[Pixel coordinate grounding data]
+++
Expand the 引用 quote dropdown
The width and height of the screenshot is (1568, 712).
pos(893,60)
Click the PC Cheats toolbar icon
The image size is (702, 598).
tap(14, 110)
+++
• _PROBLEM REQUIREMENTS_:
From the first line to the last, restate the data above exactly.

• _RESULT FOR THIS EXERCISE_:
Expand the 引用 quote dropdown
The width and height of the screenshot is (1568, 712).
pos(893,60)
Click the PC Cheats toolbar icon
The image size is (702, 598).
tap(14, 110)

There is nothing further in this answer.